Data shown:
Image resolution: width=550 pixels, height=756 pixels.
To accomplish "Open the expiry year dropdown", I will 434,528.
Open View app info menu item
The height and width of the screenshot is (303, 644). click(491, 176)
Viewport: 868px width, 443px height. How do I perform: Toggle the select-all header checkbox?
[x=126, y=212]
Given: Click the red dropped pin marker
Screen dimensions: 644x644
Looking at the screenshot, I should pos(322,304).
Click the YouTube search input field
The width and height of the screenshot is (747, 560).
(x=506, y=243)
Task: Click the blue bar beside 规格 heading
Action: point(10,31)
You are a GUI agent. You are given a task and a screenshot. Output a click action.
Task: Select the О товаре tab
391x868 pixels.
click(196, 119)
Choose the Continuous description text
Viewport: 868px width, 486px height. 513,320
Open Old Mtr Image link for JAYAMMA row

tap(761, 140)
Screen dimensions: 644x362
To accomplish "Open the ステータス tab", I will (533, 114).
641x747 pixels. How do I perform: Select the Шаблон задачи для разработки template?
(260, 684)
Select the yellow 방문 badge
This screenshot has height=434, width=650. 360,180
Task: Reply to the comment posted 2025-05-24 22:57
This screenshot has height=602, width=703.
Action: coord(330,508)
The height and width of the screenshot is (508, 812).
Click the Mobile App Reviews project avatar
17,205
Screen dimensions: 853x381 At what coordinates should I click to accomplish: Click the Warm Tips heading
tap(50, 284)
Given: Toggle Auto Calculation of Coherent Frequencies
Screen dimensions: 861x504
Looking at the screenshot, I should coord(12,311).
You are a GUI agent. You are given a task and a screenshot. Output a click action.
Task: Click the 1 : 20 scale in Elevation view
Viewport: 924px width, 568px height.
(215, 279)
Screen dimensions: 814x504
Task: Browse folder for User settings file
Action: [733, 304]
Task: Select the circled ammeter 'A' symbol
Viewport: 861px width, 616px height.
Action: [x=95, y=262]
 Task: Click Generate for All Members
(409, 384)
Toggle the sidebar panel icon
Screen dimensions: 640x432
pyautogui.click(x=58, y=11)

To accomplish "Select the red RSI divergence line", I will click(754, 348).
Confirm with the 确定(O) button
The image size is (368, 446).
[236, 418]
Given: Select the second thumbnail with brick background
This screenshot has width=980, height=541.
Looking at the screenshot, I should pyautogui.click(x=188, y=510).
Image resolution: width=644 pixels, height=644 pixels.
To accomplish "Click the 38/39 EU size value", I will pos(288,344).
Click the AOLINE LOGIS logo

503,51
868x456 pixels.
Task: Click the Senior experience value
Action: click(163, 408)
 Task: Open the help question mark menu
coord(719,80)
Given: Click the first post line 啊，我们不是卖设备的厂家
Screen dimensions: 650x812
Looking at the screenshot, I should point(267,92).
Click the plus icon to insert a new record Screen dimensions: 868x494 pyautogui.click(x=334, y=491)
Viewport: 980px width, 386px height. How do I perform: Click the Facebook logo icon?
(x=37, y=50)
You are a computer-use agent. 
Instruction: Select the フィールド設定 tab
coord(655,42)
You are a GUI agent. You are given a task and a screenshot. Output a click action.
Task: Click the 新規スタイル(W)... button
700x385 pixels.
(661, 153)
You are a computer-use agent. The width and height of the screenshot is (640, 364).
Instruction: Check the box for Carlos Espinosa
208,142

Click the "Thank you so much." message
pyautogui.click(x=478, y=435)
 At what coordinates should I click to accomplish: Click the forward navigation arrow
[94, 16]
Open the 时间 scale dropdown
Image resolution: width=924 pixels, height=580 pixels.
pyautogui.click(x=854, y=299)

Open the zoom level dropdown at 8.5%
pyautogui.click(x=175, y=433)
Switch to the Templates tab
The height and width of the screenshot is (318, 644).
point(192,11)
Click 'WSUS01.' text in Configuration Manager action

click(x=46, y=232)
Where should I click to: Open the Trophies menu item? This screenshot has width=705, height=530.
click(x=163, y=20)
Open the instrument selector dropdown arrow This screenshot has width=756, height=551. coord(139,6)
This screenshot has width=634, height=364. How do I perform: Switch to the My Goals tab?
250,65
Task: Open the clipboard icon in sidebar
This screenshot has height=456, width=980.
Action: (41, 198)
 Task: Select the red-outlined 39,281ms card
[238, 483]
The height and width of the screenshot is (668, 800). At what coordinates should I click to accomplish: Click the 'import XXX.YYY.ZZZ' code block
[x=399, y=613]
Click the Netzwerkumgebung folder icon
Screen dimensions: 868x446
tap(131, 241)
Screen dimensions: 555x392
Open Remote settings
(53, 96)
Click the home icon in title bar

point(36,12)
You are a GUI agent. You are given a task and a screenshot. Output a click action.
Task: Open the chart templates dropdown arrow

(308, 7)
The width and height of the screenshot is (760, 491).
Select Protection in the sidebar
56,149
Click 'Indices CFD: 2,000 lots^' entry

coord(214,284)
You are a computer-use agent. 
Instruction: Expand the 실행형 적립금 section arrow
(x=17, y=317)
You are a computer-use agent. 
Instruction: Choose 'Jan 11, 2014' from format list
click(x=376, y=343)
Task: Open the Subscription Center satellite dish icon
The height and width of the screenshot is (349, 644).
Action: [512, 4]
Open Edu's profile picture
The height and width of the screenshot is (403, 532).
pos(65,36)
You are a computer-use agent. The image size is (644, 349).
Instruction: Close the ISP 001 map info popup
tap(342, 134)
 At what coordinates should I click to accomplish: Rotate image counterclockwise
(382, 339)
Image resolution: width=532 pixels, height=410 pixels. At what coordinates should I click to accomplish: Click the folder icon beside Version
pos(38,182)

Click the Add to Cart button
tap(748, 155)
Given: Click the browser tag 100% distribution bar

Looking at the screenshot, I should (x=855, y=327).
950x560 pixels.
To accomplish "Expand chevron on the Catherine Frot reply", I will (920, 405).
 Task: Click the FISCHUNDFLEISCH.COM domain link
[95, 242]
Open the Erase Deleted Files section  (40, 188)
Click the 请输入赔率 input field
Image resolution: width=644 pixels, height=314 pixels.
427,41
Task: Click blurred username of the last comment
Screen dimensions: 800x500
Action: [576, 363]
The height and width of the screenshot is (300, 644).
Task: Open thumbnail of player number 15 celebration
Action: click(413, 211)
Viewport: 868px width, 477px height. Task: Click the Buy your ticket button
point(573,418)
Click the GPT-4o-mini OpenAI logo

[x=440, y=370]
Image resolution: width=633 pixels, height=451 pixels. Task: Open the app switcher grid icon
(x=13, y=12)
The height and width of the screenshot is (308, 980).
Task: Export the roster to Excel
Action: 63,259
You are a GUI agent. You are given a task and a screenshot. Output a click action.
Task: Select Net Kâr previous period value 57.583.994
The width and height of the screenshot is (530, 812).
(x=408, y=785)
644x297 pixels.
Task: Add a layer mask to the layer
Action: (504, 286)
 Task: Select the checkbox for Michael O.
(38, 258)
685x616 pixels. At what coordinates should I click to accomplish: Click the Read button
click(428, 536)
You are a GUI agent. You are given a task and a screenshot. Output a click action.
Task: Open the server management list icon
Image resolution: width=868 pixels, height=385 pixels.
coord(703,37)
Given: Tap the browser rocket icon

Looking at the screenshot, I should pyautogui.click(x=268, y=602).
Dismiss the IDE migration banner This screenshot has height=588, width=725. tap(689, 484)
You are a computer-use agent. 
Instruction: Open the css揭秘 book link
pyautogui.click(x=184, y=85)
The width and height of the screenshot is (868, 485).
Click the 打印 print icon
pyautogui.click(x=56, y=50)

What is required:
The answer should consist of every line from the listing above that includes the word "comment".

Solution to this problem:
Task: Reply to the comment posted 2025-05-24 22:57
Task: Click blurred username of the last comment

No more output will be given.